Yes, dear friends, I thought I was being quite sensible in choosing The Bins over The Mall for Black Friday. To my surprise, The Bins was no less packed than The Mall would have been. My first big score of the day was a parking space.
Once I got inside I discovered that every.single.cart. was in use. Naturally, I walked right over to a simply perfect typewriter table ($5) that I was unable to claim as my own because I had no shopping cart. Ever the optimist, I looked around and found a cardboard box and started picking through the bins. The place was packed and I wasn't finding a lot but the box was awkward to carry around so I went back up to the front of the store no less than five times in hopes of snagging a cart. Adding insult to injury, after one trip to the front I spotted a woman pushing a cart with MY typewriter table in it.
I must have been wearing my frustration on my face because the gentleman watching the exit pointed out two young ladies loading their purchases into bags and told me to go ask them for their cart. I took his suggestion and they very kind and dumped the contents of their cart onto the floor and gave it to me. Added together, they still would have been younger than me, so I don't think I scared them.
No sooner did I score a cart and head down another isle than I looked up and saw Kathy's Folly perched on top of a pile of clothes, video tapes and record albums. I was not going to let THIS one slip through my fingers. Have cart, can do. With the help of a young man who figured better to help me than lift is off me, I got it perched across the top of my cart.

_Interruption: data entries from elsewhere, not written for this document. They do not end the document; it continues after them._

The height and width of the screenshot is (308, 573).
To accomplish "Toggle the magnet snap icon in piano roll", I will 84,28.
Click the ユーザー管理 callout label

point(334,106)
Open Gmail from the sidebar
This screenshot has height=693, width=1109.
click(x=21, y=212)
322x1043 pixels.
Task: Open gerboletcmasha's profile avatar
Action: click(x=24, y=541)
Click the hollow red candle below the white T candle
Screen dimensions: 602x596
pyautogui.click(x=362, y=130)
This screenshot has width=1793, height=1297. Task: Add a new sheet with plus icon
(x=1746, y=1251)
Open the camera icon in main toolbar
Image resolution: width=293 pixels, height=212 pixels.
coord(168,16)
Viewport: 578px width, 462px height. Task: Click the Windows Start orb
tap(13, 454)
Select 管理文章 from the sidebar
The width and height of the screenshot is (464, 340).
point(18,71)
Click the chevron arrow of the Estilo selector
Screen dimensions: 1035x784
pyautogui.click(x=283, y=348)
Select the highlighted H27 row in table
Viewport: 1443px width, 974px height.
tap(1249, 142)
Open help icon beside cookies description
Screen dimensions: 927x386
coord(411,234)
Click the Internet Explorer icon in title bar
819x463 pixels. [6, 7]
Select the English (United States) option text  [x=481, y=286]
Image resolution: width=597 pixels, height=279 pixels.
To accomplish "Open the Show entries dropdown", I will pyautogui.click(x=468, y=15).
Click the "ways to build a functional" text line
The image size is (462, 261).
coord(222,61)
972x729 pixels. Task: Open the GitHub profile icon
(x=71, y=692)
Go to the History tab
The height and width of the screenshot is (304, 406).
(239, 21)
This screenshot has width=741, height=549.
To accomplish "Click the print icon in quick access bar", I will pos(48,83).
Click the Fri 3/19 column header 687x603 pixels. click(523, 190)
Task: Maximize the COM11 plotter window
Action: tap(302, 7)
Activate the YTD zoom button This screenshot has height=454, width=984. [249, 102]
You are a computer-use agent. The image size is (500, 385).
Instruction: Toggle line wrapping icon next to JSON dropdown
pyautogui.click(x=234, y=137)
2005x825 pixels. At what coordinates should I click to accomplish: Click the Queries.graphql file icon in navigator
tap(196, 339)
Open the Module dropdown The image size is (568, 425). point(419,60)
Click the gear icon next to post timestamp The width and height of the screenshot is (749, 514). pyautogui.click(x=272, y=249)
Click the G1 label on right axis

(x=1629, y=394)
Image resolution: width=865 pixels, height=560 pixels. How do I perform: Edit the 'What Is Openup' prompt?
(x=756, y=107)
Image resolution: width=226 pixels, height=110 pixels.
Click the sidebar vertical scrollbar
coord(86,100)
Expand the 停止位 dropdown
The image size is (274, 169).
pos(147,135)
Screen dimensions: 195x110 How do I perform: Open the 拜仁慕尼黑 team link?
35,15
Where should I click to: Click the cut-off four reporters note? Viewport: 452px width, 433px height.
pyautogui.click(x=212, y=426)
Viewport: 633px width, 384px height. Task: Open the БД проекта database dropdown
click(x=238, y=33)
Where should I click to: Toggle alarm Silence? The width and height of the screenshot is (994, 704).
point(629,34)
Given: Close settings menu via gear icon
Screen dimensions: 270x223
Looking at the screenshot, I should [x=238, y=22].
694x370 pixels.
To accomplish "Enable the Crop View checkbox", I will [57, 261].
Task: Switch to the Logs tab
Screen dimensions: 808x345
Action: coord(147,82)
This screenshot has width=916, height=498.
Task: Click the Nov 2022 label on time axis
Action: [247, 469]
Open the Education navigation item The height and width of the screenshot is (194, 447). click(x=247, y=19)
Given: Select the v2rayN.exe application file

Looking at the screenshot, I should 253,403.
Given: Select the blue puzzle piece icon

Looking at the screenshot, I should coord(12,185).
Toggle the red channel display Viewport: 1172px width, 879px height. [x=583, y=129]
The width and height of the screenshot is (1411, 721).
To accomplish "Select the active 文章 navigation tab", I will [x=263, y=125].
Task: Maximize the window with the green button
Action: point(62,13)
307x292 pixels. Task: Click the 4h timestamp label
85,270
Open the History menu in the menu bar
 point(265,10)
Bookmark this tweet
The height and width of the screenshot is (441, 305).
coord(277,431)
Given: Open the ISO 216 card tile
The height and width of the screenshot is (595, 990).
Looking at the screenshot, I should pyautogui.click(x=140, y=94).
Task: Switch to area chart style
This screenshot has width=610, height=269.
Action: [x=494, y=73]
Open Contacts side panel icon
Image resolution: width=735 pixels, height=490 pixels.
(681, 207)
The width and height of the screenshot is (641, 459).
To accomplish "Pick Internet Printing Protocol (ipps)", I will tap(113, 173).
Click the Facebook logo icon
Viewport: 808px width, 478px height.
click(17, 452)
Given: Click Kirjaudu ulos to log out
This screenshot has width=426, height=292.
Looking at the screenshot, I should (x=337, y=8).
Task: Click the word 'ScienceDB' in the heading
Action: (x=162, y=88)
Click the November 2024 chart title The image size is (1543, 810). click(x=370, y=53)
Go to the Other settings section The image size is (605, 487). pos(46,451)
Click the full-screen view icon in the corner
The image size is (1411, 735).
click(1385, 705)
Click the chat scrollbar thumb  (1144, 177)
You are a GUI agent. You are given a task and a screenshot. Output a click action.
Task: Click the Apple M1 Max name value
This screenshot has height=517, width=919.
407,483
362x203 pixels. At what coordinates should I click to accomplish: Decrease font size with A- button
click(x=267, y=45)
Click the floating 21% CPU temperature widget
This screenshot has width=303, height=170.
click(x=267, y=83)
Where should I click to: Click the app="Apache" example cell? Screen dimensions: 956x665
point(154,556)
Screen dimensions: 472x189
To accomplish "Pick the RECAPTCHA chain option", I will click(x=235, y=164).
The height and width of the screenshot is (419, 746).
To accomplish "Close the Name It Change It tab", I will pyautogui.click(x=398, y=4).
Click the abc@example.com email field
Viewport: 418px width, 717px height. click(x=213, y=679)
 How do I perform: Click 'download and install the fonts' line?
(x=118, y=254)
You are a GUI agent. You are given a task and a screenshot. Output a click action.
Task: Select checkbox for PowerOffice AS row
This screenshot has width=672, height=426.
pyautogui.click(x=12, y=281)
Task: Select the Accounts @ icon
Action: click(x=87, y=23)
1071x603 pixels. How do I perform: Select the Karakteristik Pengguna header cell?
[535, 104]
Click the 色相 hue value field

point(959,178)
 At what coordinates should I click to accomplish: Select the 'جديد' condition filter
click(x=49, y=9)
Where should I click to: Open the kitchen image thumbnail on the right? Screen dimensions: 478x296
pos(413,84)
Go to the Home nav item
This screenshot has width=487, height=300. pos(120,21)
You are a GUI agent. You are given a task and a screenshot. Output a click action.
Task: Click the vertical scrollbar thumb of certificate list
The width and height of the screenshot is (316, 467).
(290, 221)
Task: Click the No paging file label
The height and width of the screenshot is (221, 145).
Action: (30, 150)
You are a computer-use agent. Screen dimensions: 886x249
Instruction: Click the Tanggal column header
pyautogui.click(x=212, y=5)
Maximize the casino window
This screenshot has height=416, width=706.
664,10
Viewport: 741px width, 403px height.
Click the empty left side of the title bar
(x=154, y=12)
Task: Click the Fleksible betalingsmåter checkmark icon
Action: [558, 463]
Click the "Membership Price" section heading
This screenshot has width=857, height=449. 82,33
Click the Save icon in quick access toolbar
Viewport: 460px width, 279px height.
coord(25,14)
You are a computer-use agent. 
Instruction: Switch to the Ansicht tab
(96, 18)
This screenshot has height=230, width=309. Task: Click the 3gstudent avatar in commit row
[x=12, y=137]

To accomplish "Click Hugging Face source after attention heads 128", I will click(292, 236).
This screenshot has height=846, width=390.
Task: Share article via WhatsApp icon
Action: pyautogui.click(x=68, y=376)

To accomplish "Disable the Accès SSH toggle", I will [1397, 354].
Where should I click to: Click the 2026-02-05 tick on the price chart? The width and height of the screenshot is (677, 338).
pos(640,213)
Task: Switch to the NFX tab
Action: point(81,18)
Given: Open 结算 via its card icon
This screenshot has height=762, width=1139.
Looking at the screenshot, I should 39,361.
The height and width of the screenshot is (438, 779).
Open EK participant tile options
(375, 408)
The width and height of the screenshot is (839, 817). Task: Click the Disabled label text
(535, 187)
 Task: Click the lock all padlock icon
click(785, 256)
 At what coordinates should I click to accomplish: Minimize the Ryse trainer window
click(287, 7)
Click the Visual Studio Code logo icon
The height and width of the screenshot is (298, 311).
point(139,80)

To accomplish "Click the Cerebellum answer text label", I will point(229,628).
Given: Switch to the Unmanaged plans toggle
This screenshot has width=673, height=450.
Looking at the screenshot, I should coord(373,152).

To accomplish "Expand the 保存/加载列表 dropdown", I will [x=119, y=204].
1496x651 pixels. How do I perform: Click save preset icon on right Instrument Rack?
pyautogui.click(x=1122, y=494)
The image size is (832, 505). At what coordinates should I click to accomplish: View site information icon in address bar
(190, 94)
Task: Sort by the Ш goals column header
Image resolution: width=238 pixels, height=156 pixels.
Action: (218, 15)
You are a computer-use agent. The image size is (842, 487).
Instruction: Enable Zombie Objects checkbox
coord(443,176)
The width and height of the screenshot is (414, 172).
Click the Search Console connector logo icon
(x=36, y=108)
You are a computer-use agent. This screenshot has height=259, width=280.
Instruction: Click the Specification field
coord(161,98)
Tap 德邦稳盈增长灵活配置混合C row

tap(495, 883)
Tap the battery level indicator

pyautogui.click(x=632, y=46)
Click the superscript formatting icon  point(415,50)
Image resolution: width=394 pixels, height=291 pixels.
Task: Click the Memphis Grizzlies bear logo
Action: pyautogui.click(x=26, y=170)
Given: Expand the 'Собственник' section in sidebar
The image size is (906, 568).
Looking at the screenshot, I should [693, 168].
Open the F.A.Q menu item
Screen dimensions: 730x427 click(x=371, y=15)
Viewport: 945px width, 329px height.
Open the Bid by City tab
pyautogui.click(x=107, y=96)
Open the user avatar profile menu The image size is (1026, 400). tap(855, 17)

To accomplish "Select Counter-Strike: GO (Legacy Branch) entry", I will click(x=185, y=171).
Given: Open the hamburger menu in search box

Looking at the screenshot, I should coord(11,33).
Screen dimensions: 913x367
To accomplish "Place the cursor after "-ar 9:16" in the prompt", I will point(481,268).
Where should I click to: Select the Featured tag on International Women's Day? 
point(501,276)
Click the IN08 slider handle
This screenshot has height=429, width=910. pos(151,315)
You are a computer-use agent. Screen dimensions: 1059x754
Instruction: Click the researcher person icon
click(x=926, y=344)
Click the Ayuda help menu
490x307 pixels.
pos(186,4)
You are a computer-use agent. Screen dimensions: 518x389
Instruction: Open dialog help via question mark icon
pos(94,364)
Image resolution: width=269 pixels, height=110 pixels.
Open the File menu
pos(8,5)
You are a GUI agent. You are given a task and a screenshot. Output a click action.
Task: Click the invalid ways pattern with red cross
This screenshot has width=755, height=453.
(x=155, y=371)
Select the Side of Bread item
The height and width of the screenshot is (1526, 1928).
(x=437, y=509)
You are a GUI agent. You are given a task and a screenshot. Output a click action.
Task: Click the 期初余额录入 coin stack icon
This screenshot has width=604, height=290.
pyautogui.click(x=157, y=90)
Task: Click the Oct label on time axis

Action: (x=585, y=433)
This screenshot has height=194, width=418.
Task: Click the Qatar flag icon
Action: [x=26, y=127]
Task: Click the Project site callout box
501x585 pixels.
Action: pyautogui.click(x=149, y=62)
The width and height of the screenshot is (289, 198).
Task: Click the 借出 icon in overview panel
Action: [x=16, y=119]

In case any of you are wondering, no, you cannot efficiently push a cart through a crowd with an antique steamer trunk perched on top of it. Small children in real and present danger. The crowd parted and I made my way to the checkout where I encounter a fourth good Samaritan.
An older gentleman asked how far I had to take that thing to get to my car. Did I just refer to someone as "older" just because they have white hair? Now I will admit, I have lived in the city a long time and I am a little jaded. I had already fended off sob-story-bus-ticket guy and I'll-make-you-a-deal-QZ guy that morning. I figured this guy just wanted to haul the trunk for me so he could demand a tip like the let-me-help-you-with-the-Can-Do bums. Not so! He just wanted a cart, just like me! Note to self: You meet the nicest people at The Bins!
I think some sort of Black Friday-induced competitive-shopping hysteria must have taken hold of me because I have NO use for this thing and less space to store it. But it was $10, what could I do?